**Task directions**
Rewrite the records below, changing each "Locate an element on the screen" to "Find an element on the display" and leaving everything else untouched.

**Stored data**
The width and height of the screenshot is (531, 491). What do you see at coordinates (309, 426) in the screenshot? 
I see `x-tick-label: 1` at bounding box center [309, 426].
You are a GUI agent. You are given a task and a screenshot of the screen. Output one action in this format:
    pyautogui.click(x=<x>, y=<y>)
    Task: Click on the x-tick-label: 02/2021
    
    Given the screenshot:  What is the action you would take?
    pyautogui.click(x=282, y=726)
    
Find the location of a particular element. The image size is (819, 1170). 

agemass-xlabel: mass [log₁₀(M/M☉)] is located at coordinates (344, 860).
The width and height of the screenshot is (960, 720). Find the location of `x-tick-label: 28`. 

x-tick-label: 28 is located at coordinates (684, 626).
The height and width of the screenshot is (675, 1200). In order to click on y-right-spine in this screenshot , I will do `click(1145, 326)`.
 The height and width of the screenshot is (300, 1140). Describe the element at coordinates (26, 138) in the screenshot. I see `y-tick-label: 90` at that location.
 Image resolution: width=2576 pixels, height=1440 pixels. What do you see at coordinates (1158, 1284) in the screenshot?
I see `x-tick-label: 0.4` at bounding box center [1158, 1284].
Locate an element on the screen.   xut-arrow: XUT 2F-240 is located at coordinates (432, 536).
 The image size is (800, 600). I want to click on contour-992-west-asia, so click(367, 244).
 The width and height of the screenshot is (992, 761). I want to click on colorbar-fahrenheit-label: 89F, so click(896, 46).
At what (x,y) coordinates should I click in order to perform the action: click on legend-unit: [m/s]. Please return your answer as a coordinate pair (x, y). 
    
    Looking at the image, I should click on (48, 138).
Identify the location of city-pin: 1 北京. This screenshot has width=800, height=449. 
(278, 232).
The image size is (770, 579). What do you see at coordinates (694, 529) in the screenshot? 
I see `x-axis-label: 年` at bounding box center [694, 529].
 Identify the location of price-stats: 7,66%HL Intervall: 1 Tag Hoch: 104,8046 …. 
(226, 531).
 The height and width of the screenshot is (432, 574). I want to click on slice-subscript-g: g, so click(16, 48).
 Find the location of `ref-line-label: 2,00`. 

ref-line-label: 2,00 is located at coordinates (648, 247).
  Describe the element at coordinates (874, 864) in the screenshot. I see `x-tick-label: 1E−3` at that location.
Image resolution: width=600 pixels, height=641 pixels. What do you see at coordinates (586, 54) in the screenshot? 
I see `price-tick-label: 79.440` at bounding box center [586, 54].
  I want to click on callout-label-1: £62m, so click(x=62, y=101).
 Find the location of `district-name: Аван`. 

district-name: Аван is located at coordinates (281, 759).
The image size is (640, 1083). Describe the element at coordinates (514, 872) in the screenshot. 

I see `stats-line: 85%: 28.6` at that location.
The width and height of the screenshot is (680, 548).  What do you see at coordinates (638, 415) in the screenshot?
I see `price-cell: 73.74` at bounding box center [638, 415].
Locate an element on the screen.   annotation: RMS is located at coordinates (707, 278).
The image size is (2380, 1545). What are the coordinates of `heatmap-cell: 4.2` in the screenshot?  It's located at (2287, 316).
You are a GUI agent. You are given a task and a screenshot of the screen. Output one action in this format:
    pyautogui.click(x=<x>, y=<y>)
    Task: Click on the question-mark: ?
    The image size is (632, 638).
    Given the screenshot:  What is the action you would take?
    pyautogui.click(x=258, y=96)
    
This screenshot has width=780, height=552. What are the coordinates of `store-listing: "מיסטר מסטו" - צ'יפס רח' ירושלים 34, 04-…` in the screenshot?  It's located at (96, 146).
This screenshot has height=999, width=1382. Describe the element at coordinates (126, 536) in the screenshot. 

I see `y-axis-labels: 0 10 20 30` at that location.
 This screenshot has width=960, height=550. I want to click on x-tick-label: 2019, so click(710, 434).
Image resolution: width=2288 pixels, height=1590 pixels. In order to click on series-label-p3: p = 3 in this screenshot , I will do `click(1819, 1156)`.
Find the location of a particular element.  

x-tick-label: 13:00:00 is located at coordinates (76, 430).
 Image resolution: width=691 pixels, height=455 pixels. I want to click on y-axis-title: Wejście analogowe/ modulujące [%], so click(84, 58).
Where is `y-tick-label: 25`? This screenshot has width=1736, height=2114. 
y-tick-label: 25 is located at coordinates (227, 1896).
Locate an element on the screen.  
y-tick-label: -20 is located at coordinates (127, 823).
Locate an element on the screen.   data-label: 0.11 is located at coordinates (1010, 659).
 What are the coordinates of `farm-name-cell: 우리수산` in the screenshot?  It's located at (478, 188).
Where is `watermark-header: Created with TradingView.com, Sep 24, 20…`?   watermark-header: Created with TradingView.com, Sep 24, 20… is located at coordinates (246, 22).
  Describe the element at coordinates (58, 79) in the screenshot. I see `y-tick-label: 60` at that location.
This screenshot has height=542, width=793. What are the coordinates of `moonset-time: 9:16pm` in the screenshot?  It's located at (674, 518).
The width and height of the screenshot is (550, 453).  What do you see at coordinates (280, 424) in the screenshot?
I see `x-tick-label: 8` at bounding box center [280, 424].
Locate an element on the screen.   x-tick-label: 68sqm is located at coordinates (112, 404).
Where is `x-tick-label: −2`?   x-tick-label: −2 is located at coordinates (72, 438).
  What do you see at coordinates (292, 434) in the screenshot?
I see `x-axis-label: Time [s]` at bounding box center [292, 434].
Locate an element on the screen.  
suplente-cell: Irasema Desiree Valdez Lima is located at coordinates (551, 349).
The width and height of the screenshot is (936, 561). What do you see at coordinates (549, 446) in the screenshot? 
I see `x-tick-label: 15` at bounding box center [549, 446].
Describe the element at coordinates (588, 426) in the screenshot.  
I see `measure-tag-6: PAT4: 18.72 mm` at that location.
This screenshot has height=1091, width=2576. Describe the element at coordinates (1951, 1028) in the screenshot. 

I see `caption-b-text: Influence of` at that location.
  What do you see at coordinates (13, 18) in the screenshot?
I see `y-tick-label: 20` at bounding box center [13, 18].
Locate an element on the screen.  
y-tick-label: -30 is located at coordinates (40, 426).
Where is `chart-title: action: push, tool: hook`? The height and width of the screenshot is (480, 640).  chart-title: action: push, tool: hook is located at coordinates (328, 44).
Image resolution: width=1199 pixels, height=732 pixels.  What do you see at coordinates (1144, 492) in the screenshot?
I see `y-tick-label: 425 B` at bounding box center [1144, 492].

**Output below**
The width and height of the screenshot is (531, 491). What do you see at coordinates (309, 426) in the screenshot? 
I see `x-tick-label: 1` at bounding box center [309, 426].
You are a GUI agent. You are given a task and a screenshot of the screen. Output one action in this format:
    pyautogui.click(x=<x>, y=<y>)
    Task: Click on the x-tick-label: 02/2021
    
    Given the screenshot:  What is the action you would take?
    pyautogui.click(x=282, y=726)
    
Find the location of a particular element. The image size is (819, 1170). 

agemass-xlabel: mass [log₁₀(M/M☉)] is located at coordinates (344, 860).
The width and height of the screenshot is (960, 720). Find the location of `x-tick-label: 28`. 

x-tick-label: 28 is located at coordinates (684, 626).
The height and width of the screenshot is (675, 1200). In order to click on y-right-spine in this screenshot , I will do `click(1145, 326)`.
 The height and width of the screenshot is (300, 1140). Describe the element at coordinates (26, 138) in the screenshot. I see `y-tick-label: 90` at that location.
 Image resolution: width=2576 pixels, height=1440 pixels. What do you see at coordinates (1158, 1284) in the screenshot?
I see `x-tick-label: 0.4` at bounding box center [1158, 1284].
Find an element on the display.   xut-arrow: XUT 2F-240 is located at coordinates (432, 536).
 The image size is (800, 600). I want to click on contour-992-west-asia, so click(367, 244).
 The width and height of the screenshot is (992, 761). I want to click on colorbar-fahrenheit-label: 89F, so click(896, 46).
At what (x,y) coordinates should I click in order to perform the action: click on legend-unit: [m/s]. Please return your answer as a coordinate pair (x, y). 
    
    Looking at the image, I should click on (48, 138).
Identify the location of city-pin: 1 北京. This screenshot has width=800, height=449. 
(278, 232).
The image size is (770, 579). What do you see at coordinates (694, 529) in the screenshot? 
I see `x-axis-label: 年` at bounding box center [694, 529].
 Identify the location of price-stats: 7,66%HL Intervall: 1 Tag Hoch: 104,8046 …. 
(226, 531).
 The height and width of the screenshot is (432, 574). I want to click on slice-subscript-g: g, so click(16, 48).
 Find the location of `ref-line-label: 2,00`. 

ref-line-label: 2,00 is located at coordinates (648, 247).
  Describe the element at coordinates (874, 864) in the screenshot. I see `x-tick-label: 1E−3` at that location.
Image resolution: width=600 pixels, height=641 pixels. What do you see at coordinates (586, 54) in the screenshot? 
I see `price-tick-label: 79.440` at bounding box center [586, 54].
  I want to click on callout-label-1: £62m, so click(x=62, y=101).
 Find the location of `district-name: Аван`. 

district-name: Аван is located at coordinates (281, 759).
The image size is (640, 1083). Describe the element at coordinates (514, 872) in the screenshot. 

I see `stats-line: 85%: 28.6` at that location.
The width and height of the screenshot is (680, 548).  What do you see at coordinates (638, 415) in the screenshot?
I see `price-cell: 73.74` at bounding box center [638, 415].
Find an element on the display.   annotation: RMS is located at coordinates (707, 278).
The image size is (2380, 1545). What are the coordinates of `heatmap-cell: 4.2` in the screenshot?  It's located at (2287, 316).
You are a GUI agent. You are given a task and a screenshot of the screen. Output one action in this format:
    pyautogui.click(x=<x>, y=<y>)
    Task: Click on the question-mark: ?
    The image size is (632, 638).
    Given the screenshot:  What is the action you would take?
    pyautogui.click(x=258, y=96)
    
This screenshot has width=780, height=552. What are the coordinates of `store-listing: "מיסטר מסטו" - צ'יפס רח' ירושלים 34, 04-…` in the screenshot?  It's located at (96, 146).
This screenshot has height=999, width=1382. Describe the element at coordinates (126, 536) in the screenshot. 

I see `y-axis-labels: 0 10 20 30` at that location.
 This screenshot has width=960, height=550. I want to click on x-tick-label: 2019, so click(710, 434).
Image resolution: width=2288 pixels, height=1590 pixels. In order to click on series-label-p3: p = 3 in this screenshot , I will do `click(1819, 1156)`.
Find the location of a particular element.  

x-tick-label: 13:00:00 is located at coordinates (76, 430).
 Image resolution: width=691 pixels, height=455 pixels. I want to click on y-axis-title: Wejście analogowe/ modulujące [%], so click(84, 58).
Where is `y-tick-label: 25`? This screenshot has width=1736, height=2114. 
y-tick-label: 25 is located at coordinates (227, 1896).
Find an element on the display.  
y-tick-label: -20 is located at coordinates (127, 823).
Find an element on the display.   data-label: 0.11 is located at coordinates (1010, 659).
 What are the coordinates of `farm-name-cell: 우리수산` in the screenshot?  It's located at (478, 188).
Where is `watermark-header: Created with TradingView.com, Sep 24, 20…`?   watermark-header: Created with TradingView.com, Sep 24, 20… is located at coordinates (246, 22).
  Describe the element at coordinates (58, 79) in the screenshot. I see `y-tick-label: 60` at that location.
This screenshot has height=542, width=793. What are the coordinates of `moonset-time: 9:16pm` in the screenshot?  It's located at (674, 518).
The width and height of the screenshot is (550, 453).  What do you see at coordinates (280, 424) in the screenshot?
I see `x-tick-label: 8` at bounding box center [280, 424].
Find an element on the display.   x-tick-label: 68sqm is located at coordinates (112, 404).
Where is `x-tick-label: −2`?   x-tick-label: −2 is located at coordinates (72, 438).
  What do you see at coordinates (292, 434) in the screenshot?
I see `x-axis-label: Time [s]` at bounding box center [292, 434].
Find an element on the display.  
suplente-cell: Irasema Desiree Valdez Lima is located at coordinates (551, 349).
The width and height of the screenshot is (936, 561). What do you see at coordinates (549, 446) in the screenshot? 
I see `x-tick-label: 15` at bounding box center [549, 446].
Describe the element at coordinates (588, 426) in the screenshot.  
I see `measure-tag-6: PAT4: 18.72 mm` at that location.
This screenshot has height=1091, width=2576. Describe the element at coordinates (1951, 1028) in the screenshot. 

I see `caption-b-text: Influence of` at that location.
  What do you see at coordinates (13, 18) in the screenshot?
I see `y-tick-label: 20` at bounding box center [13, 18].
Find an element on the display.  
y-tick-label: -30 is located at coordinates (40, 426).
Where is `chart-title: action: push, tool: hook`? The height and width of the screenshot is (480, 640).  chart-title: action: push, tool: hook is located at coordinates (328, 44).
Image resolution: width=1199 pixels, height=732 pixels.  What do you see at coordinates (1144, 492) in the screenshot?
I see `y-tick-label: 425 B` at bounding box center [1144, 492].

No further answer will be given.